Resida el exceso donde quiera: cada cual sabe distinguir entre lo excesivo y lo que no lo es; por tanto, desde el punto de vista vivencial, fenomenológico, aunque no se disponga de criterios objetivos, la noción de exceso es clara, y útil. Al menos cuando lo vemos fuera: los excesos propios siempre cuestan más de identificar. Una voracidad repugnante puede parecernos en nosotros perfectamente natural. Otro rasgo que los emparenta con los defectos. Solo los demás tienen demasiada suerte, o demasiado sexo; o, también, demasiada estupidez. En esto hay que exceptuar al acomplejado y al depresivo, que están convencidos de tener siempre “demasiado poco” de lo bueno, y demasiado a secas de lo malo.
Desde Freud sabemos que un exceso únicamente se tapa con otro, a menudo de signo opuesto: ¿por qué habríamos de tapar lo que nos satisface tal como está? Bajo una represión excesiva puede haber fácilmente un exceso de deseo, un exceso que es temido y rechazado por lo que podría implicar de descontrol. Por eso, desde el punto de vista sociológico y psicológico, pero sobre todo ético, los excesos nos resultan sospechosos. ¿Se muestra demasiado seguro de sí mismo? Entonces, probablemente, en realidad padece una profunda inseguridad. ¿Se las da de ingenioso? Intenta compensar ante los otros su mediocridad.

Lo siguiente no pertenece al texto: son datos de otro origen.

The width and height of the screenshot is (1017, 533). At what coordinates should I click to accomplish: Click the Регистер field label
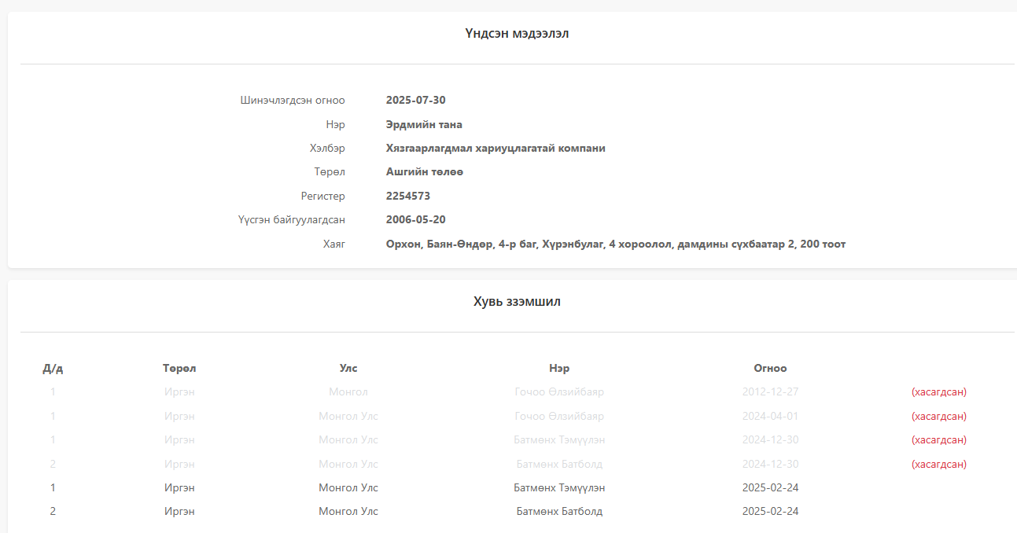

Una vez instalados en lo excesivo, no hay manera de salir de esa desmesura y ponerle coto: un desbordamiento llama a otro. De ahí que sea fácil oscilar entre un exceso y su contrario, y que suela ser cierto aquello que dice el refrán: “los extremos se tocan”. Y así, sucede que el libertino se convierte un día en santurrón, la infiel en celosa, el rebelde en reaccionario o el acomplejado en acosador; y al revés, por supuesto. Y es que, bien mirado, en realidad no han cambiado tanto: de uno u otro signo, no dejan de ser fanáticos. Tengamos cuidado con nuestros aduladores: es más que probable que un día sean los que más nos desprecien (si es que no lo son ya, y simplemente están disimulando).

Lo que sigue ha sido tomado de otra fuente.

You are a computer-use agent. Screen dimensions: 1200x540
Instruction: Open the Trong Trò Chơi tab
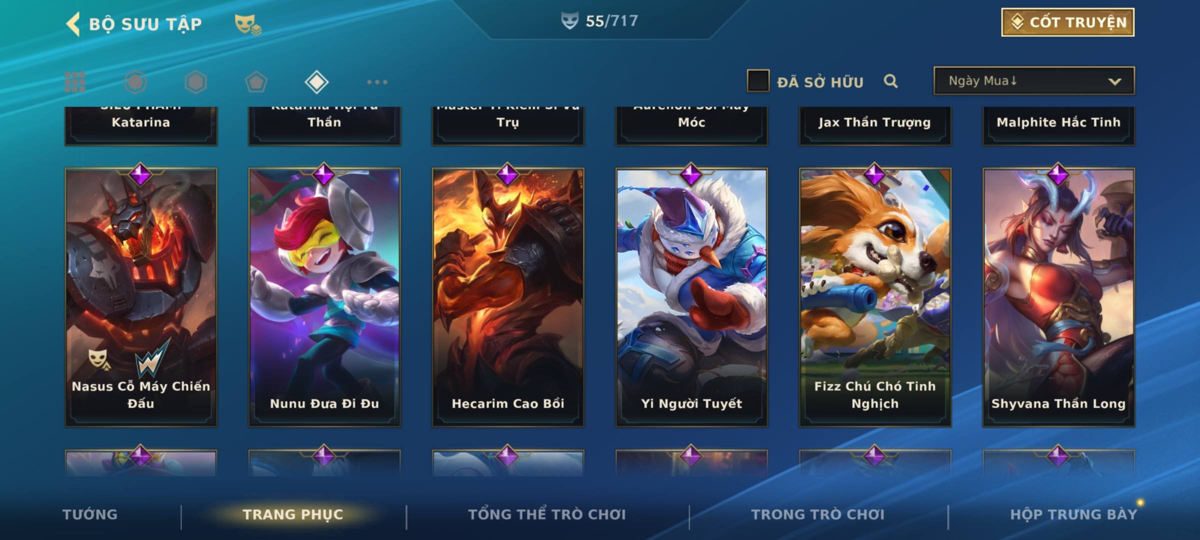pyautogui.click(x=818, y=515)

En la serie televisiva House, cada detalle desmedido remite a otro: el protagonista es un hábil rastreador de esas referencias, a menudo poco aparentes. Cuando alguien le parece demasiado interesado, se pregunta qué desquiciamiento de su propia vida estará detrás de esa afición. Su colaborador Foreman llega solo unos minutos tarde y se deshace en explicaciones innecesarias: ¿qué estará ocultando? Una madre está demasiado volcada en su hijo: en realidad, lo que necesita es controlarlo. House es especialista en esa lectura entre renglones torcidos. Los psicólogos basan en ello su trabajo, pero a menudo acaban cometiendo el exceso de creer ver más de lo que hay. A veces la apariencia es realidad: incluso lo excesivo tiene sus medidas.